The more we find out about impacts to open-ocean swimmers like mahi-mahi, tuna and amberjack, the more concerned I get for their bottom-dwelling counterparts.  If these powerful fish, renowned for the distance they can cover, could not escape harm, then what of the snappers and groupers and triggerfish that live much more closely associated with the bottom of the sea? Red snapper, for instance, spend their vulnerable juvenile years in the muddy nearshore flats around the northern Gulf. Many of these same flats were covered in oil and toxic dispersant in 2010. Has it lingered? If brief, low-level exposure is harmful, what will this mean for these fish as they grow to adults?

In the face of this mounting concern, we have two options.
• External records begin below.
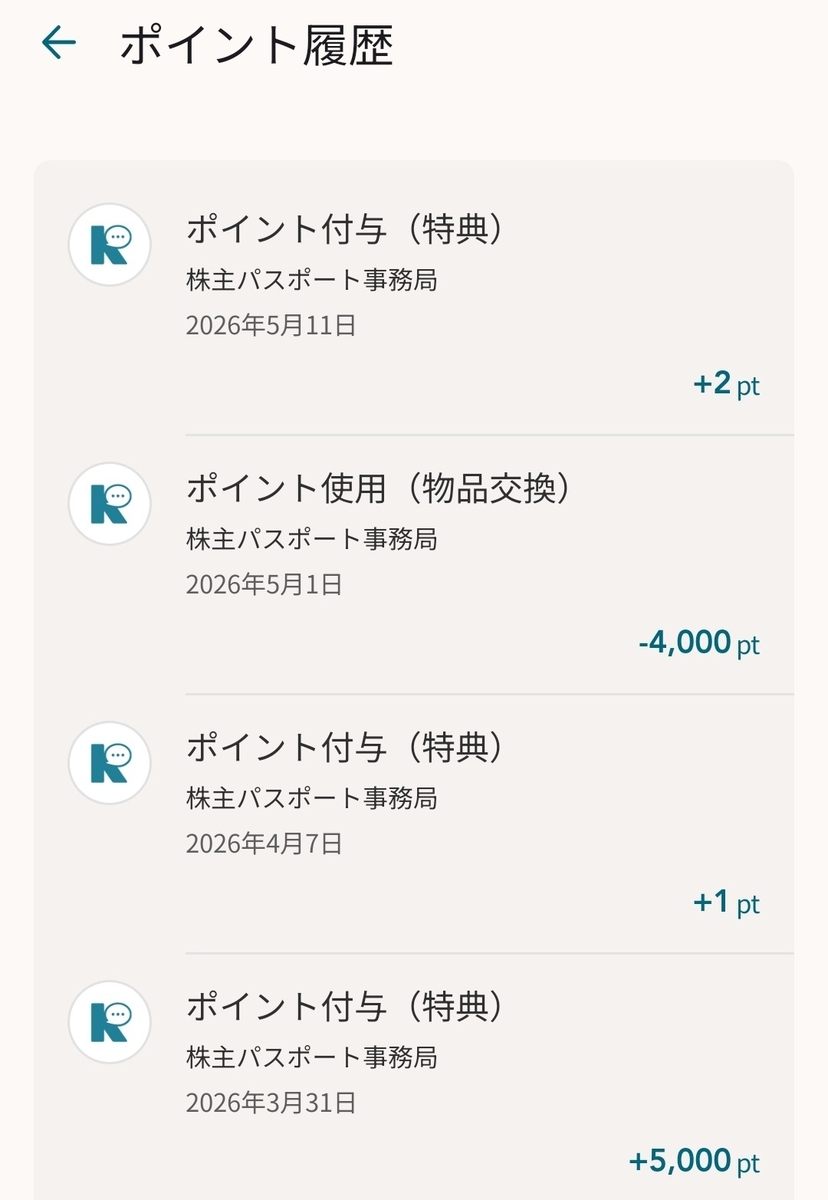The width and height of the screenshot is (828, 1200).
Task: Tap the K logo beside the May 1 entry
Action: coord(109,504)
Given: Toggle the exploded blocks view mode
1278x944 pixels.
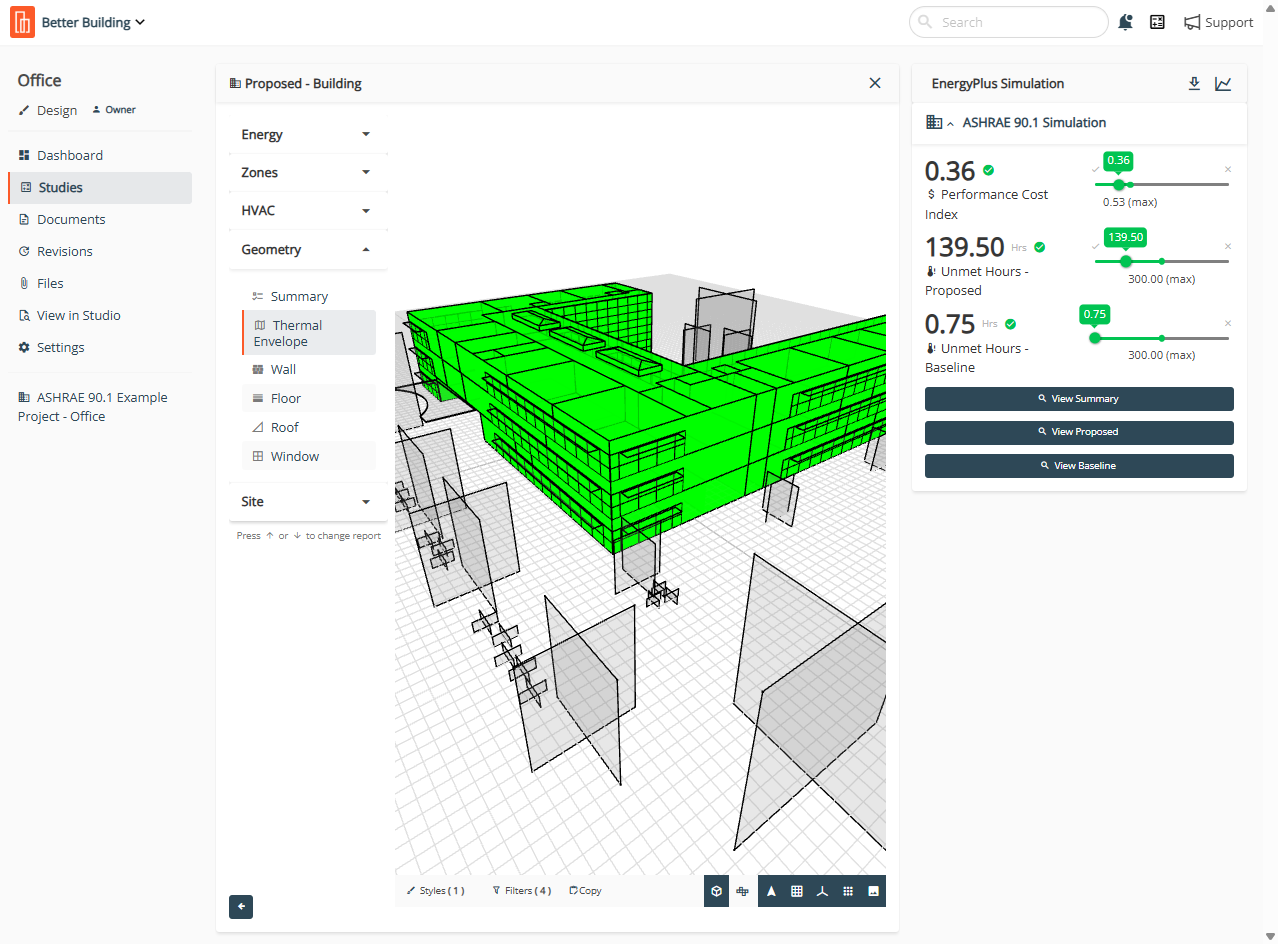Looking at the screenshot, I should pyautogui.click(x=743, y=891).
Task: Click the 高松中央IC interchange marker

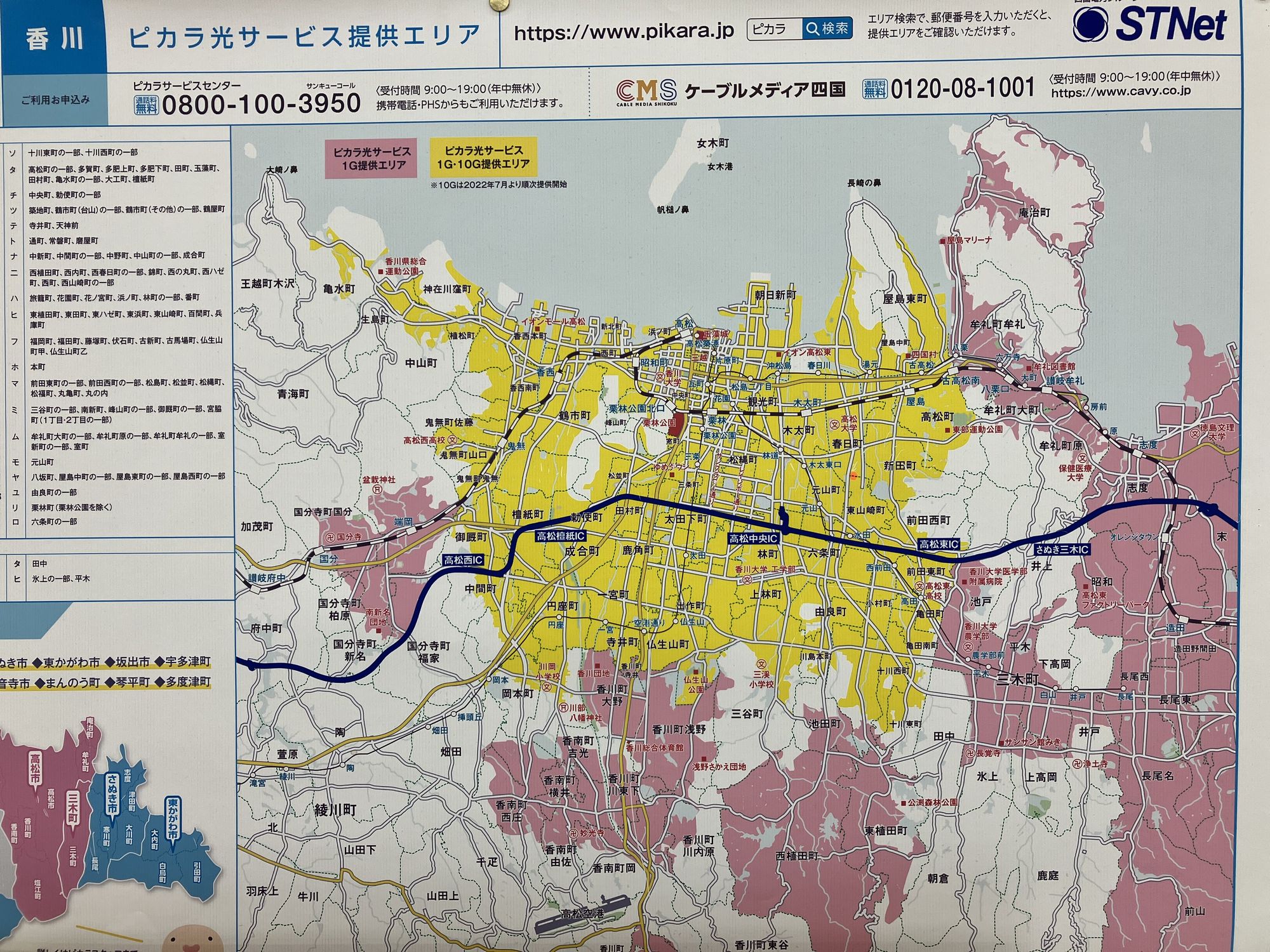Action: [x=753, y=539]
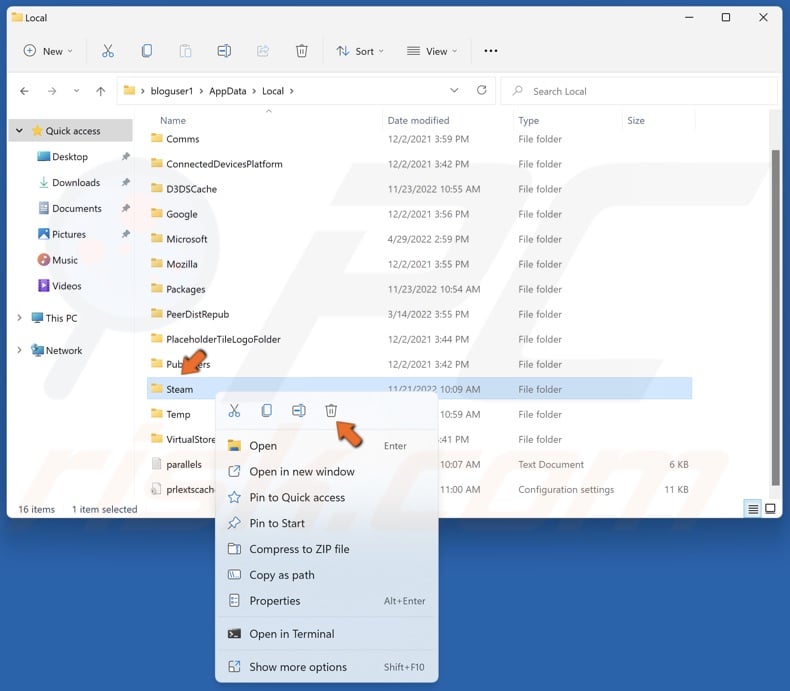Open Downloads in Quick access sidebar

click(76, 183)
We can watch and wait and hope for more independently-funded studies to offer pieces of the puzzle until the Natural Resource Damage Assessment studies are made public, or we can invest restoration money now into fish and fisheries research. The State of Florida is on the right track—they’ve committed $3 million to collect additional data on reef fish through the National Fish and Wildlife Foundation’s Gulf Environmental Benefit Fund. Florida covers only a portion of the Gulf’s deep waters, however, and in order to properly understand the impacts of oil on offshore fish, we must expand fisheries research to include the entire Gulf.